Major infrastructure projects, like an Olympic Games, and also minor infrastructure projects, all require modern and effective insolvency legislation to assist corporates and individuals in delivery timely solutions, which preserve value in the distressed corporate or individual. Howsoever the 2020 Olympics or other UAE infrastructure projects are financed, whether conventional finance, Islamic finance or a combination of both, the private and public sector investors involved will demand, as a condition precedent, clarity of priority and position in any default situation and refinancing/restructuring that might be required. Those investors, who have been involved in the last five months of the Dubai World restructuring, would not wish to be in a similar position in the future.
 
Could these new insolvency laws also clarify what is the legal position of creditors and debtors, not only if conventionally financed, but also if Islamically financed? The UAE has a timely opportunity to take a global lead in this respect.
 
3. Islamic finance to become an integral part of a new and broader global development in ethical finance, sustainable finance and green finance
 
How could, for example, the carbon emissions quota of each country (which we might reasonably expect to be in place by the time of the 2020 Olympics), which might consist of units of carbon debit and carbon credit, be traded in a Sharia compliant way? There are Islamic finance experts in the DIFC and elsewhere busy examining this very question.
 
4. Increasing competition among regional Islamic hubs for a greater share of this business
 
By way of example, only last week, members of the Australian government visited Abu Dhabi to discuss various aspects of UAE/Australian trade, including the expansion of Islamic finance.
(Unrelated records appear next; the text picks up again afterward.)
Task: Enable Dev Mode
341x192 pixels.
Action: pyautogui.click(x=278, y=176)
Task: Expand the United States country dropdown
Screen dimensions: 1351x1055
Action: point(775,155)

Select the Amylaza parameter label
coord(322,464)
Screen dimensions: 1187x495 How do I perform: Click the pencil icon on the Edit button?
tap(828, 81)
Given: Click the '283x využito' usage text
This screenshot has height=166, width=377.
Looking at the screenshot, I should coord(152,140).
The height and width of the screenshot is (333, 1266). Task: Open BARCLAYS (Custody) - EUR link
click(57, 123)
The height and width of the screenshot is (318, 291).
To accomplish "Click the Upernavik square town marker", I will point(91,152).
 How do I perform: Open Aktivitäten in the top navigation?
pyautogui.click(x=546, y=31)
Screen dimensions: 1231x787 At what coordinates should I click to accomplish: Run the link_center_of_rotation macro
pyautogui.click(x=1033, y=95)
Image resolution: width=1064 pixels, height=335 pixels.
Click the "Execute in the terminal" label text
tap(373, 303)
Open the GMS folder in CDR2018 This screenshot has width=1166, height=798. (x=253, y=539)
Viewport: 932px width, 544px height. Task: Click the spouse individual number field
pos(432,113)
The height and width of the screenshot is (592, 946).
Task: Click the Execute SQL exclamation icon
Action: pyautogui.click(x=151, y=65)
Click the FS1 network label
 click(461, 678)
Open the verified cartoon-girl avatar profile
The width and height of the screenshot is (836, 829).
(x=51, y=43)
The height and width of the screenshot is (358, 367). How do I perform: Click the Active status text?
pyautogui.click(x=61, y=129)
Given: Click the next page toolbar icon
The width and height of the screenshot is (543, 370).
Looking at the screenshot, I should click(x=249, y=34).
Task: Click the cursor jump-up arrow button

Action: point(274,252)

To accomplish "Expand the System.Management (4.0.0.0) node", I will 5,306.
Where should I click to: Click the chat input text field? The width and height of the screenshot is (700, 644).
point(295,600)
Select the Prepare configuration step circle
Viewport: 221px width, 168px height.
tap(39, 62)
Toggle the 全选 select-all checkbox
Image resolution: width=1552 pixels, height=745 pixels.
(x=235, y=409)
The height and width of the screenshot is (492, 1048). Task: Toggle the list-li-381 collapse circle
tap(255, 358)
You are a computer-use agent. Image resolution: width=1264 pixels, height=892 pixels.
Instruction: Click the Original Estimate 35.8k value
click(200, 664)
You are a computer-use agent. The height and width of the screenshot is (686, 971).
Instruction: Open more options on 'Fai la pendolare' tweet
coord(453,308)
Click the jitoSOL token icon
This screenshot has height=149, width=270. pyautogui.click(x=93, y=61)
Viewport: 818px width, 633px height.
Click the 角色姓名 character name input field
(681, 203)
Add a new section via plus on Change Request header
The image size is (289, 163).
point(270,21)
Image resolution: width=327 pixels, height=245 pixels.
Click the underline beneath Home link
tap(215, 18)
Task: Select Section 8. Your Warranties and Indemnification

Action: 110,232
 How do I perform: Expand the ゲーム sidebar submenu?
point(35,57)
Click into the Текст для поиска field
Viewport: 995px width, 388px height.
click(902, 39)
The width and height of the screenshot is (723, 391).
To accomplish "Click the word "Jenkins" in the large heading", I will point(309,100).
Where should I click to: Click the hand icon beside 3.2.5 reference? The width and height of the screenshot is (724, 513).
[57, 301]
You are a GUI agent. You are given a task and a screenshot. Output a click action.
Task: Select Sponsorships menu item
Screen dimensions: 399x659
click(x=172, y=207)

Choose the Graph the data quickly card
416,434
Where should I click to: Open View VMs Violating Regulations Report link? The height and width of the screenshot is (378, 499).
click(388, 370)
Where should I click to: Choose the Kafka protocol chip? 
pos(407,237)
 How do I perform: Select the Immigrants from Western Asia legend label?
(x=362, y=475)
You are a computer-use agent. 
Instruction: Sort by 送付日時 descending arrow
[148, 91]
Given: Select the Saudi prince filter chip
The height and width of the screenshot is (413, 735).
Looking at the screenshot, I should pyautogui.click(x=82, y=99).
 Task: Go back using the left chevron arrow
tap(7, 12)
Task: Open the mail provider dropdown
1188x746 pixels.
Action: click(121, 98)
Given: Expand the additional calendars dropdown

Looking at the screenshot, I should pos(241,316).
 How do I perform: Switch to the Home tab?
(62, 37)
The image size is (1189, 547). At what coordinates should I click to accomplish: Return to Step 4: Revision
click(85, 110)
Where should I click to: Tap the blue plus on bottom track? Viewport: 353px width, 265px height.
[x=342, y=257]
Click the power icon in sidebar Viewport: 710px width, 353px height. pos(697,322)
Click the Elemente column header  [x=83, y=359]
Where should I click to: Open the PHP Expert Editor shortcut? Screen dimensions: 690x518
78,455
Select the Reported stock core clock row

Earlier this year, the Australian government recommended that its taxation board undertake a comprehensive review of the country’s tax laws to ensure that, wherever possible, they did not inhibit the expansion of Islamic finance, banking and insurance products.
 
The UAE’s long-term program towards diversification away from oil and gas necessarily means that its projects will be competing for limited global private sector finance.
 
5. REITs and Infrastructure Trust Funds
 
With Nakheel having last week started to sign deals with its creditors and the Dubai World restructuring edging ever closer to being finalised, might we yet see a return to more stable financial markets, such that infrastructure assets and other real estate assets in the UAE might be considered less risky and so re-emerge among the class of assets ripe for a Real Estate Investment Trust (REIT) or Infrastructure Trust Fund?
 
The DIFC, for example, has been busy this year revising its rulebook for Collective Investment Funds in quiet anticipation (maybe?).
 
In 2020, perhaps we will witness Dubai Olympic 2020 Sukuk certificates trading in large volumes on the combined ADX, DFM and NASDAQ Dubai pan GCC stock exchange?